Finished the first half of Vikings season 4. That was some good TV. Can't wait for part two this Fall.

Also looking forward to Mr. Robot season 2 this July!


----------



## Carrion Rocket

Watched season five of Louie on Netflix. I'll be honest, I'm ....ing over the Louie and Pamela storyline.

The first season (aka the first fifteen episodes) of Roadkill got put up on Netflix. Watching the first episode on a larger screen really makes it apparent that they used whatever camera equipment was available at the time to shoot it.


----------



## Alberto7

Started watching Marco Polo a couple of weeks ago and I'm on the 2nd season's finale... there's a lot to be said about this show. Great setting, great stage and costume designs, interesting characters, the story is incredibly interesting, but f*ck me sideways does it waste a good chunk of its potential. It's a very entertaining show and has a very interesting premise, but I can't help but facepalm at least once or twice per episode at how badly they pull some stuff up. The writing, while not abysmal, could be a lot better, and it could also be made a bit less cheesy. I reiterate though, entertaining watch, and a whole lot of eye candy.


----------



## awake69

Stranger Things on Netflix is fantastic!! Halfway through in one night.


----------



## Alberto7

^ Yeah? I saw it on Netflix and caught my eye, but decided to go for that new BBC science fiction documentary they uploaded there. Seems to have good reviews so far. Might give it a shot soon.


----------



## awake69

Alberto7 said:


> ^ Yeah? I saw it on Netflix and caught my eye, but decided to go for that new BBC science fiction documentary they uploaded there.
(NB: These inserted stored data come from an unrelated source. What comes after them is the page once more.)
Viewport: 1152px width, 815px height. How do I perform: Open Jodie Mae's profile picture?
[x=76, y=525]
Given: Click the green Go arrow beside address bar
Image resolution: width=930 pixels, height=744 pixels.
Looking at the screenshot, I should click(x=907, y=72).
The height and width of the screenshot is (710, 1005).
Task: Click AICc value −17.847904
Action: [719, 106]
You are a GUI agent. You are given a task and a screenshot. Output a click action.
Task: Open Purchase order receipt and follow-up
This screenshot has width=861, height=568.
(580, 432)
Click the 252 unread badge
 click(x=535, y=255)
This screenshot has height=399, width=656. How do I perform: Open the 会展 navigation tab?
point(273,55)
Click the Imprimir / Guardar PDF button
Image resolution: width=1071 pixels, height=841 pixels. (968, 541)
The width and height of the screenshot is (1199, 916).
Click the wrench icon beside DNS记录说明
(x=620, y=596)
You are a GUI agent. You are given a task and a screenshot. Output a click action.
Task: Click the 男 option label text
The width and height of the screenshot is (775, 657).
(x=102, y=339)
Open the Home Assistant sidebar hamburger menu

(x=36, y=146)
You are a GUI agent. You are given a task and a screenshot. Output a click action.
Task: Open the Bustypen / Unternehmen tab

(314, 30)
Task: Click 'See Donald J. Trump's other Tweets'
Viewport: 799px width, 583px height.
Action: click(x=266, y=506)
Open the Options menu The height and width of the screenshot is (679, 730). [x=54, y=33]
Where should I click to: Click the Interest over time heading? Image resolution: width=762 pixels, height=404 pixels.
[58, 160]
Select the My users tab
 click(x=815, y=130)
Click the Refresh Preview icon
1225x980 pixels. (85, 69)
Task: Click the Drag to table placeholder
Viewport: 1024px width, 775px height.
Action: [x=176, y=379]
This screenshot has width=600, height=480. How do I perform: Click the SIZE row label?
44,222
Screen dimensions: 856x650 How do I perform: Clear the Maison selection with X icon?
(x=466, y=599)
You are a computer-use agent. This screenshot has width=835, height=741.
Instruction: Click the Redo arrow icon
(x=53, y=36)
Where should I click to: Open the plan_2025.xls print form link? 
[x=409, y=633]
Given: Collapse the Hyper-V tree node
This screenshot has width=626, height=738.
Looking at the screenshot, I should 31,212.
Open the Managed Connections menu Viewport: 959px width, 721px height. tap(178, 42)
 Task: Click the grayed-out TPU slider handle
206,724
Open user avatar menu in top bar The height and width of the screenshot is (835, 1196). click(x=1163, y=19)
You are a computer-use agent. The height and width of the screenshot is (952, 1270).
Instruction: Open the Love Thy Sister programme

Seems to have good reviews so far. Might give it a shot soon.



Title please.


----------



## Alberto7

awake69 said:


> Title please.



_The Real History of Science Fiction._

Four episodes, and I've watched the first two so far. It has interviews with a whole bunch of actors and writers of the genre. It's fantastic. I just wish they'd cover more mediums than simply film and literature. I was hoping Ghost in the Shell would be mentioned anywhere, but nah. Still though, great documentary.


----------



## Ralyks

Finished Titus. Now, its Mr. Robot, Powers, and anything Anthony Bordain as of late.


----------



## Alberto7

awake69 said:


> Stranger Things on Netflix is fantastic!! Halfway through in one night.



Seen the first two episodes. It's really great so far! Kinda reminds me of Super Eight, but darker and better. I know this is a sort of remake of an older series, but at times the mood and plot of the show remind me of the videogame Life is Strange.


----------



## MFB

Started watching "Wrecked" on TBS, it's surprisingly good given. Only a few recognizable faces (the manager from Flight of the Conchords (Rhys Darby) is probably the biggest) and one of the guys from Whitest Kids U Know; but I think that helps the show. You're not really picturing them from any other roles they've done, so it's all fresh perspective. It pokes fun at a majority of the tropes that you'd see with isolation situations as well.

Also started Mr. Robot tonight, Rami looks more haggard than normal in it. Kind of tough to watch because that's his character, but man, if it keeps going like this it might be like Blade Runner where a core element of the thing prevents me from watching it.


----------



## flint757

Alberto7 said:


> Seen the first two episodes. It's really great so far! Kinda reminds me of Super Eight, but darker and better. I know this is a sort of remake of an older series, but at times the mood and plot of the show remind me of the videogame Life is Strange.



It's awesome so far. That's exactly how I described it to a friend as well. It's like Super 8 without the Goonies influence essentially.

[EDIT]

And I just finished the series. I have to say I really like the way it ended. It left things open, but felt complete. It set itself up for a potential second season while not making you wait for answers like most shows do.



MFB said:


> Also started Mr. Robot tonight, Rami looks more haggard than normal in it. Kind of tough to watch because that's his character, but man, if it keeps going like this it might be like Blade Runner where a core element of the thing prevents me from watching it.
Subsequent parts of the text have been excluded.